Mi 10 Sep 2008
Union: Krankenversicherungsbeiträge sollen bei der Steuer komplett berücksichtigt werden
Geschrieben von krankenversicherung unter News
In allen Lebensbereichen explodieren die Kosten. Darf man den Prognosen glauben, ist das Ende der Fahnenstange noch lange nicht in Sicht. Für die Verbraucher heißt das, den Gürtel enger zu schnallen, ob sie wollen oder nicht. Denn viele Ausgaben lassen sich nicht vermeiden, das gilt vor allem für die Krankenversicherung. Sie wird für gesetzlich und privat Krankenversicherte ab dem nächsten Jahr erheblich teurer. Bei den GKV steigt der Beitrag vermutlich auf 15,5 bis 16 Prozent. Die PKV sehen sich gezwungen, ab 2009 die Tarife für Neukunden um durchschnittlich zehn Prozent anzuheben. Die Union möchte daher ein wenig für Entlastung sorgen.
Dafür schnürt sie ein Gesamtpaket, an dem die gesetzlichen und privaten Krankenversicherungen einen nicht unerheblichen Anteil haben. Insgesamt stehen zehn Milliarden Euro zur Debatte, mit denen die Mehrbelastungen durch Energiekosten und Krankenversicherungsbeiträge ausgeglichen werden sollen. In dem Papier, das während der Klausurtagung von CDU und CSU in München beraten wird, geht es in erster Linie darum, die Beiträge zur GKV komplett steuerlich zu berücksichtigten. Die Kosten für den Bund belaufen sich alleine in diesem Segment auf fünf bis zehn Milliarden Euro. Hinzu kommt, dass das Bundesverfassungsgericht fordert, die Beiträge für die PKV steuerlich mehr zu verschonen.
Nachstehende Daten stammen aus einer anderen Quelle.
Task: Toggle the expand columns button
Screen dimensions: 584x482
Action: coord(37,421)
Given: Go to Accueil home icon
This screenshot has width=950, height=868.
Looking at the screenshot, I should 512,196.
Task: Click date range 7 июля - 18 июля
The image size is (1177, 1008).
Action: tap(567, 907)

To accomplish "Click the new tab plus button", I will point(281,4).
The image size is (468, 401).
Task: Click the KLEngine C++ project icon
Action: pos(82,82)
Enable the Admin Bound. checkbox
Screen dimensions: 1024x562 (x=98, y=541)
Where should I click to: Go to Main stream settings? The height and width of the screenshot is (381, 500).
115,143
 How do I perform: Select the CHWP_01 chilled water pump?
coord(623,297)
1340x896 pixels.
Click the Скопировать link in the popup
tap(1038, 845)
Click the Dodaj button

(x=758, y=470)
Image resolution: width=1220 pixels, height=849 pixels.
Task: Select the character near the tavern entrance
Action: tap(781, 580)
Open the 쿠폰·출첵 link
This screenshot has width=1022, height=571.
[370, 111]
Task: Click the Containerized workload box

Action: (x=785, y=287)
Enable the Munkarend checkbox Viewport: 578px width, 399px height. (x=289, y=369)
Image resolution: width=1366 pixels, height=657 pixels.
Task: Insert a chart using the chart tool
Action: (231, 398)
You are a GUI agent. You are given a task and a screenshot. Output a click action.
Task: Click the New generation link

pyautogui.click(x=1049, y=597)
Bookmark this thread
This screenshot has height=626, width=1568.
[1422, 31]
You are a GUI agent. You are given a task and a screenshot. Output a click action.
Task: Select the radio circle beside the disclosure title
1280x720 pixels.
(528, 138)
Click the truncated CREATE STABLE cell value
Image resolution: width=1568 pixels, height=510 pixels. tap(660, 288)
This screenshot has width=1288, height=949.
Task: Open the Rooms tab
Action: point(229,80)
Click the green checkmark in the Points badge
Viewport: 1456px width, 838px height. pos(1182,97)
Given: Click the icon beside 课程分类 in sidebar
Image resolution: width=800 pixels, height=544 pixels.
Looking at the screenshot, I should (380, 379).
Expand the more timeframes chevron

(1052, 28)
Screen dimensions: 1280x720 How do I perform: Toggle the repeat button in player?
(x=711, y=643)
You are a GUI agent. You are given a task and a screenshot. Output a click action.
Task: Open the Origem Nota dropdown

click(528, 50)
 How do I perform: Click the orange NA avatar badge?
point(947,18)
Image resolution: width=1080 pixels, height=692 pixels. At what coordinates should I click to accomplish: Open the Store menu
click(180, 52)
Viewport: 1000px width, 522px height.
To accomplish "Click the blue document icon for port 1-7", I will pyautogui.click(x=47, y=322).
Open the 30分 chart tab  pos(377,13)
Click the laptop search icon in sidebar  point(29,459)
Ziel der geplanten Maßnahmen ist es, die Lohnnebenkosten unter 40 Prozent zu halten. Damit allerdings der Beitrag zur Arbeitslosenversicherung auf 2,8 Prozent gesenkt und auf diesem Niveau gehalten werden kann, darf der Beitrag zur gesetzlichen Krankenkasse die Marke von 15,4 Prozent nicht überschreiten. Das wird unmöglich sein. Denn alleine die zugesagten fünf Milliarden Euro für Ärzte und Kliniken machen eine Anhebung des Beitragssatzes um 0,5 Prozent nötig. Für die gesundheitspolitischen Sprecher von FDP und Grünen, Daniel Bahr und Birgit Bender, wird der Unionsplan alleine schon deshalb scheitern. Sie gehen von einem Beitrag für die Krankenversicherung von über 15,5 Prozent aus.